Data to use.
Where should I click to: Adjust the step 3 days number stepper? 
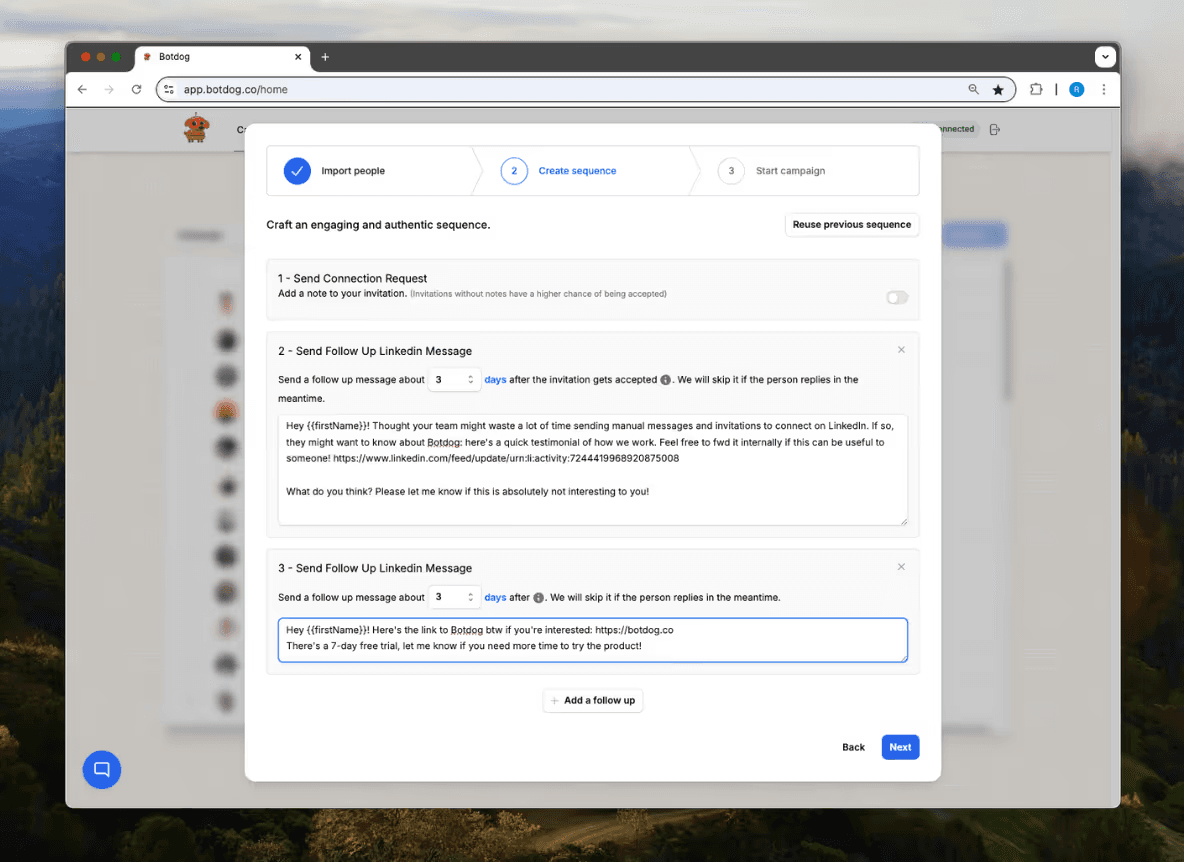470,597
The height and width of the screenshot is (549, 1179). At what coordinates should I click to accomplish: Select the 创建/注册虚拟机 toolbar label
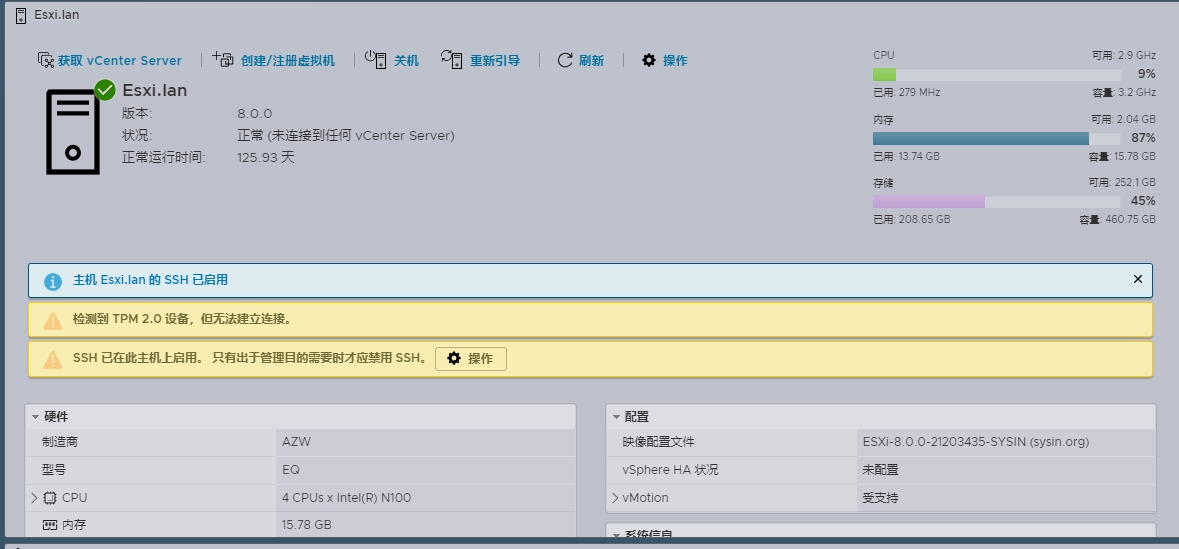pyautogui.click(x=288, y=60)
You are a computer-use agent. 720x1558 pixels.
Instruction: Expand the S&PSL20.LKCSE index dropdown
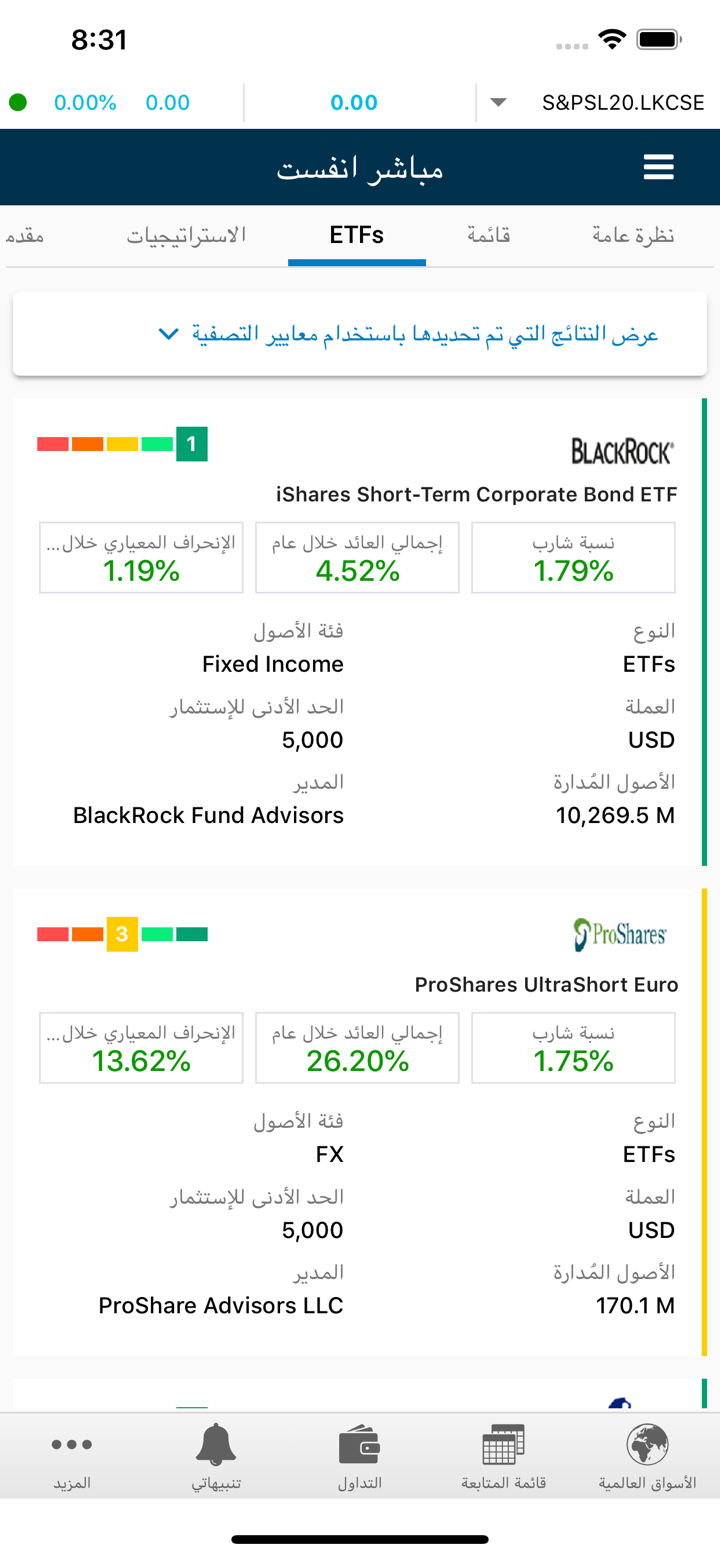point(498,102)
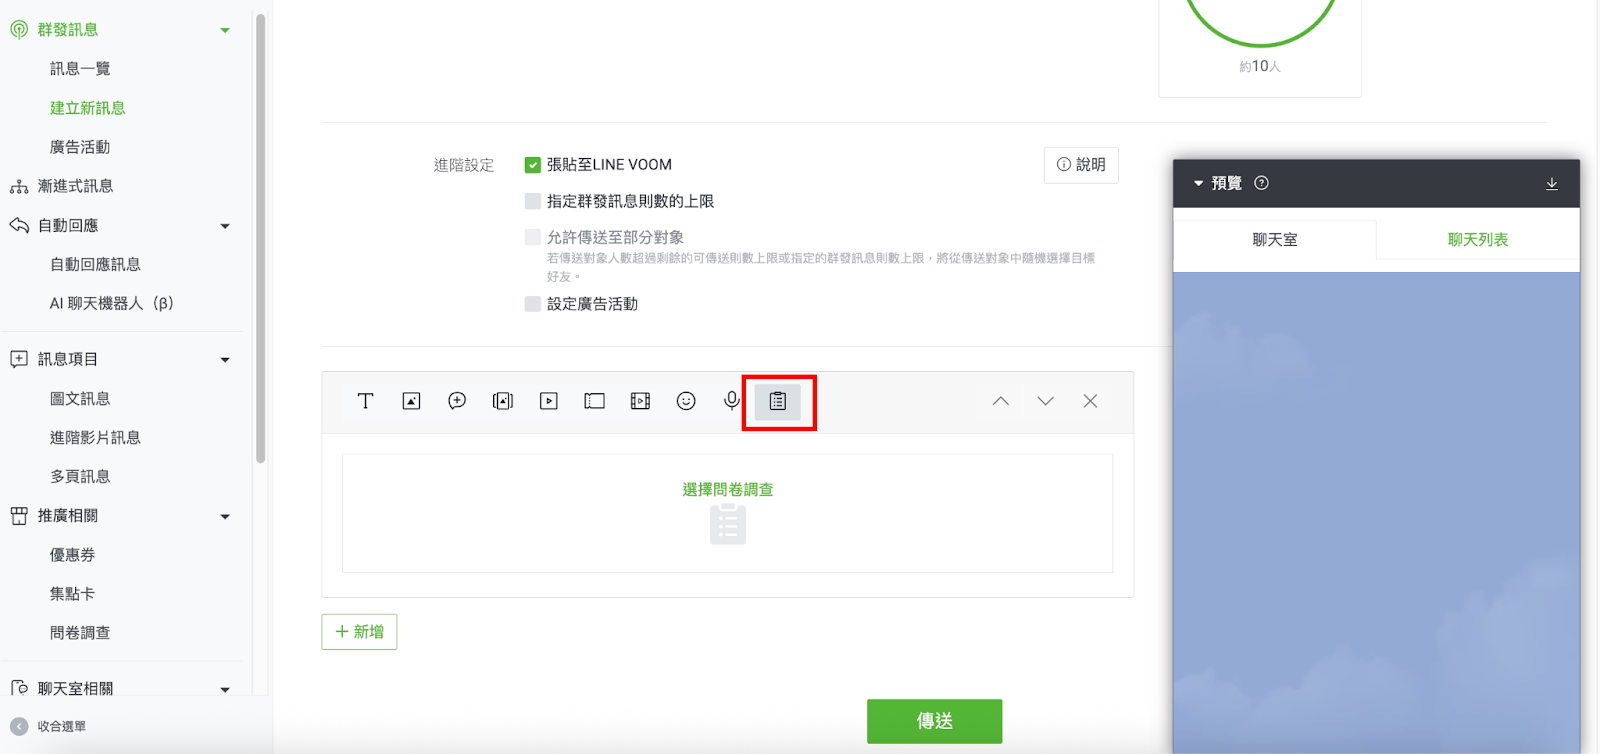
Task: Check the set ad campaign checkbox
Action: tap(533, 304)
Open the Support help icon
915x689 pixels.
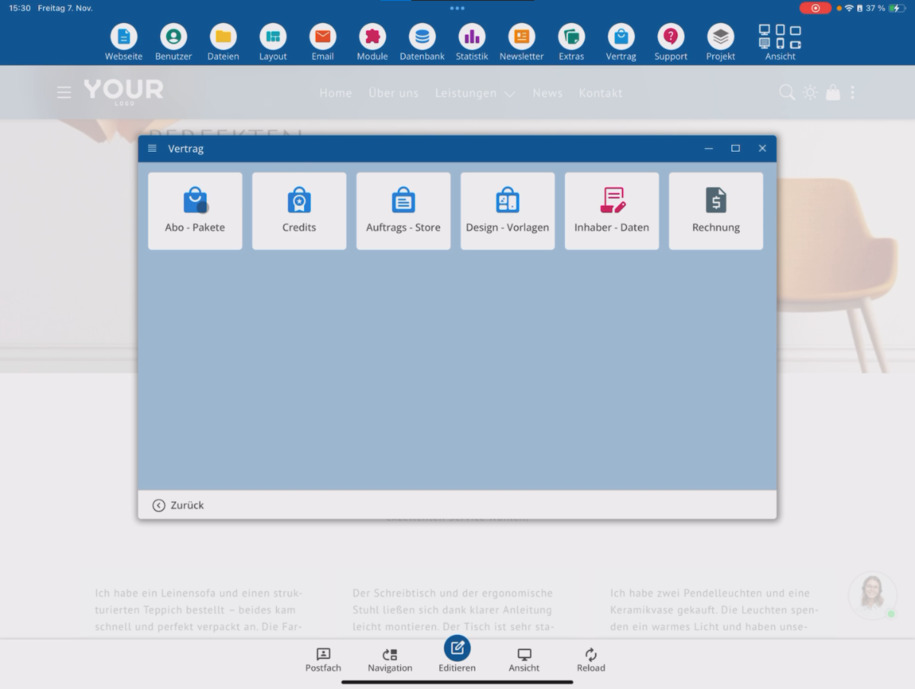click(670, 42)
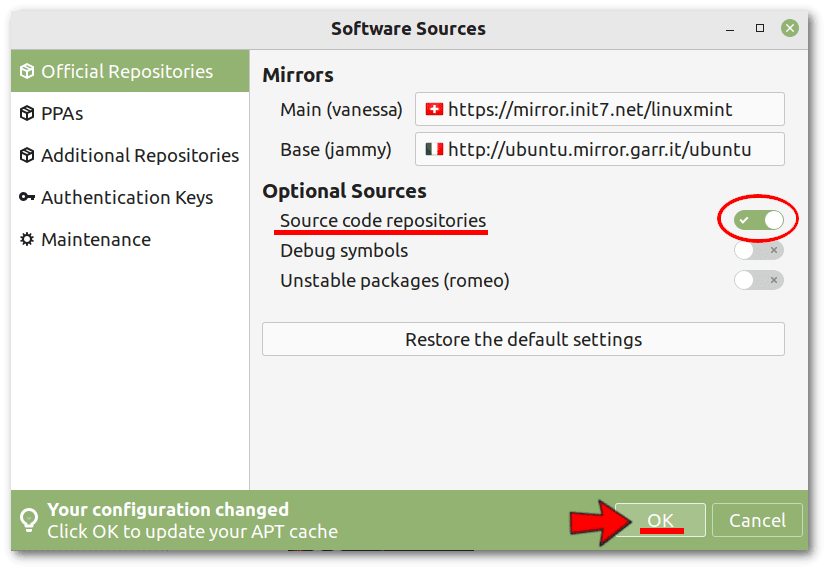
Task: Click the Official Repositories package icon
Action: click(27, 71)
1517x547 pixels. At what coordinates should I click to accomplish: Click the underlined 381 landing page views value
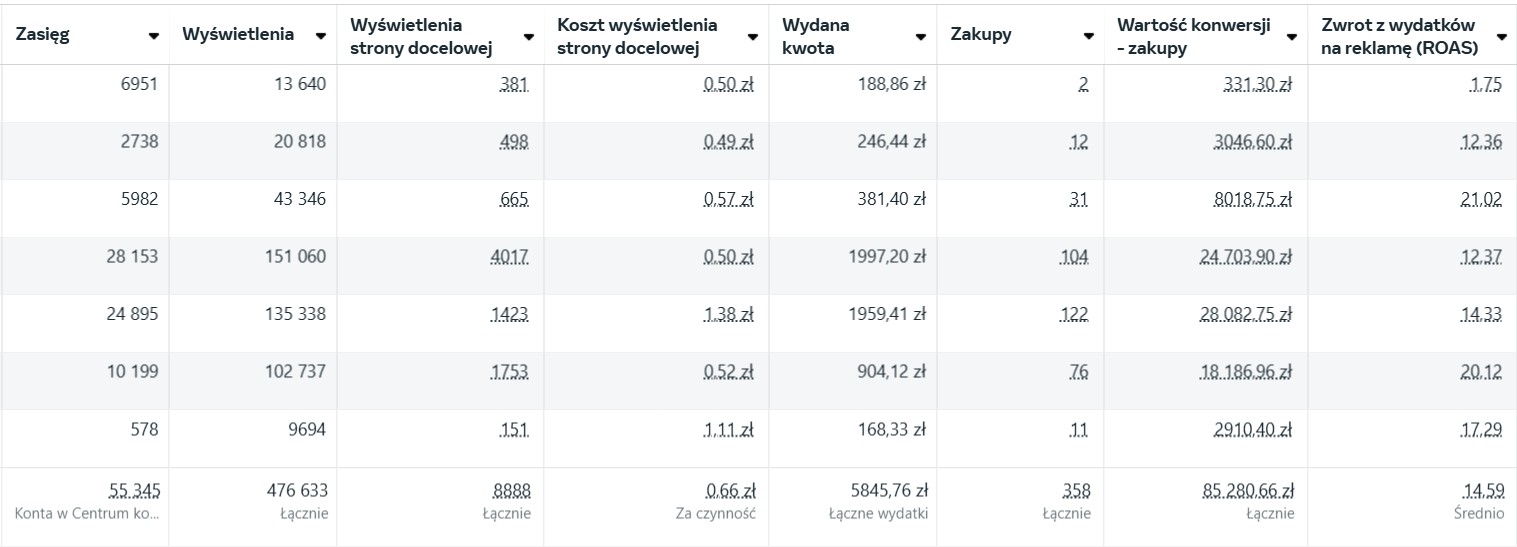514,85
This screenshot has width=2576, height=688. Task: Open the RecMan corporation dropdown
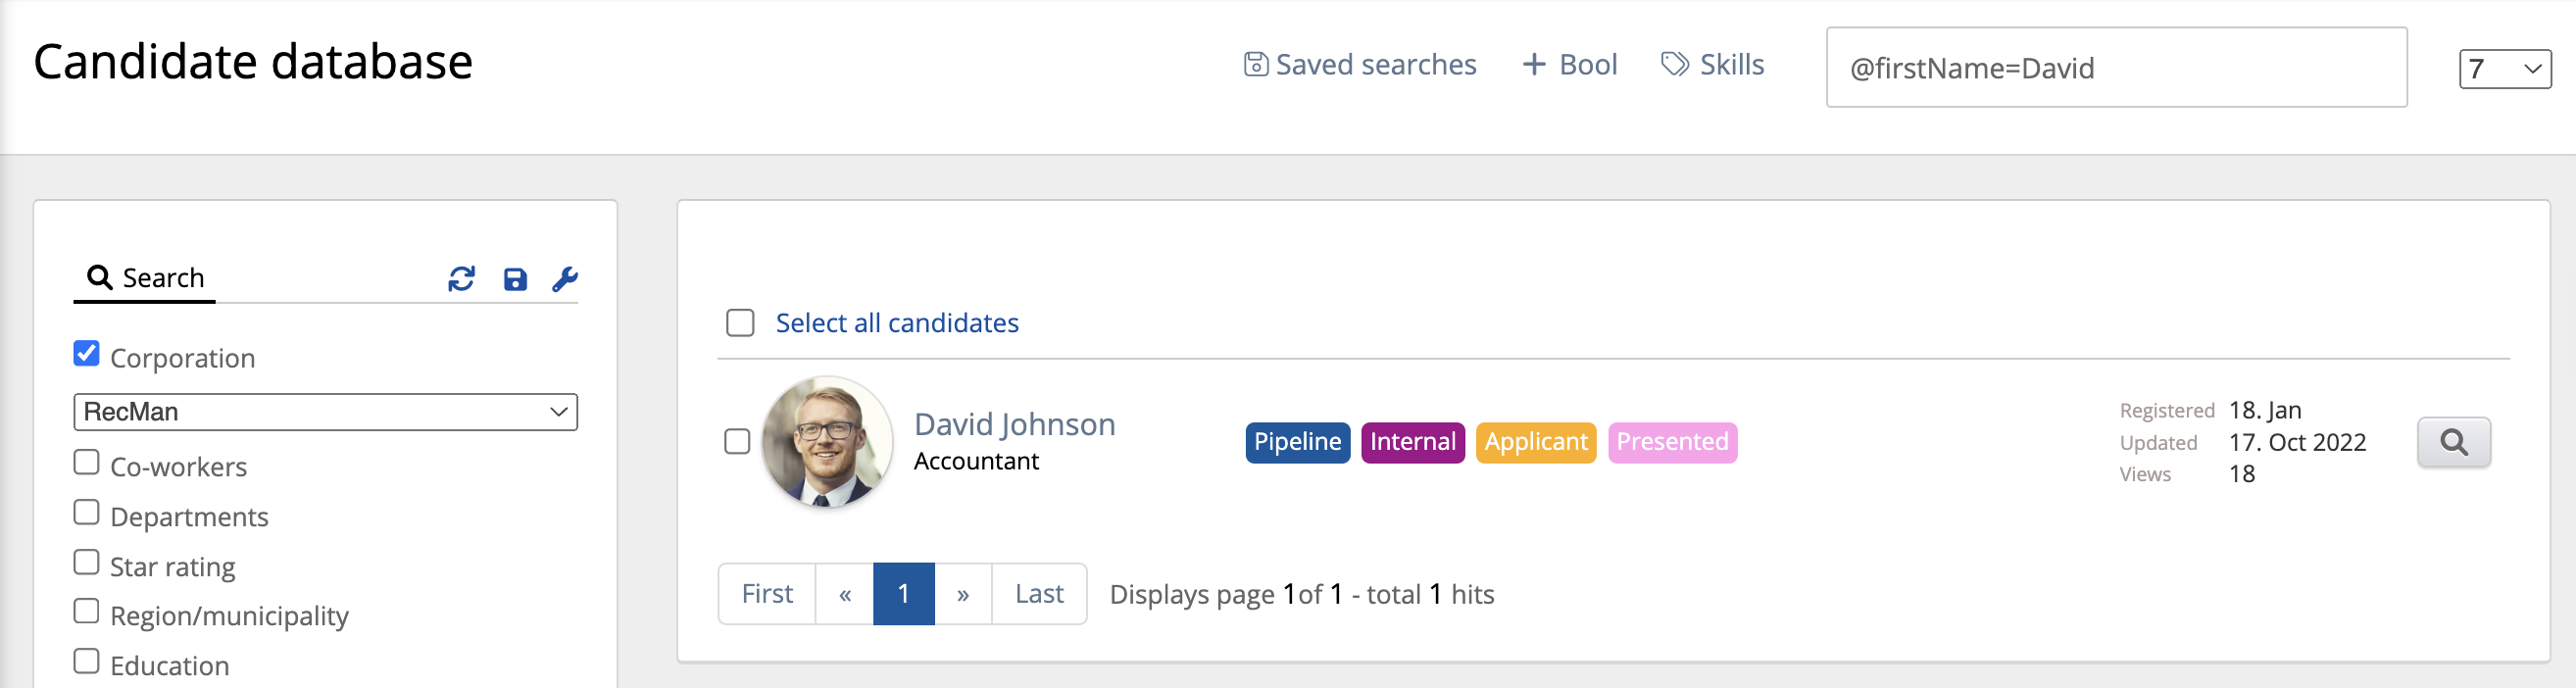click(325, 412)
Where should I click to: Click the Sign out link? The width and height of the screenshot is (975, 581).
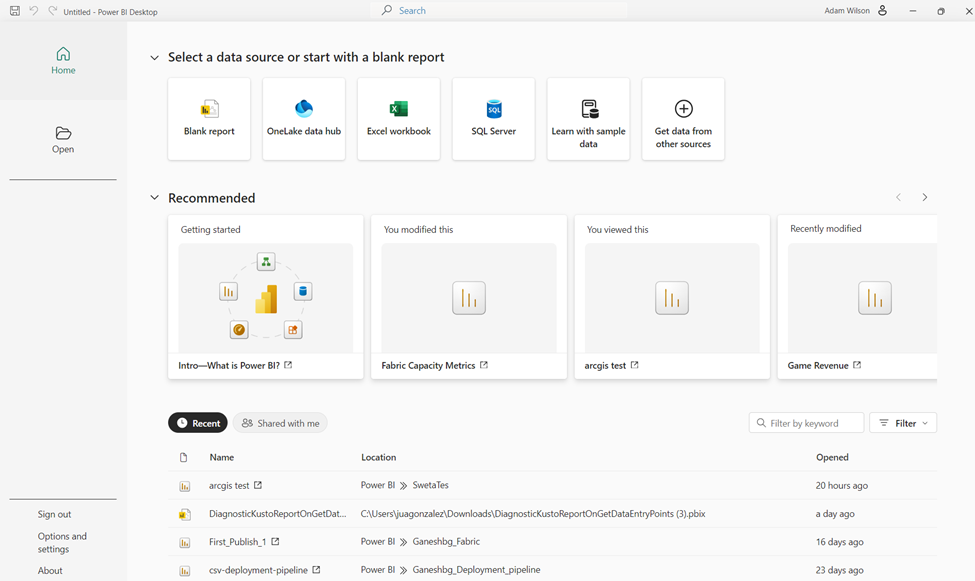pyautogui.click(x=54, y=514)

Activity. Every line from the one containing "You are a computer-use" through the end of the listing is to be copied exactly; the pictures are not.

Completed task.
You are a computer-use agent. 720x1558 pixels.
Instruction: Expand the S&PSL20.LKCSE index dropdown
point(498,102)
Task: Check the set ad campaign checkbox
Action: tap(533, 304)
Open the Support help icon
915x689 pixels.
click(670, 42)
Task: Click the Official Repositories package icon
Action: click(27, 71)
1517x547 pixels. At what coordinates should I click to accomplish: Click the underlined 381 landing page views value
514,85
This screenshot has width=2576, height=688. Task: Open the RecMan corporation dropdown
click(325, 412)
Where should I click to: Click the Sign out link? The width and height of the screenshot is (975, 581).
pyautogui.click(x=54, y=514)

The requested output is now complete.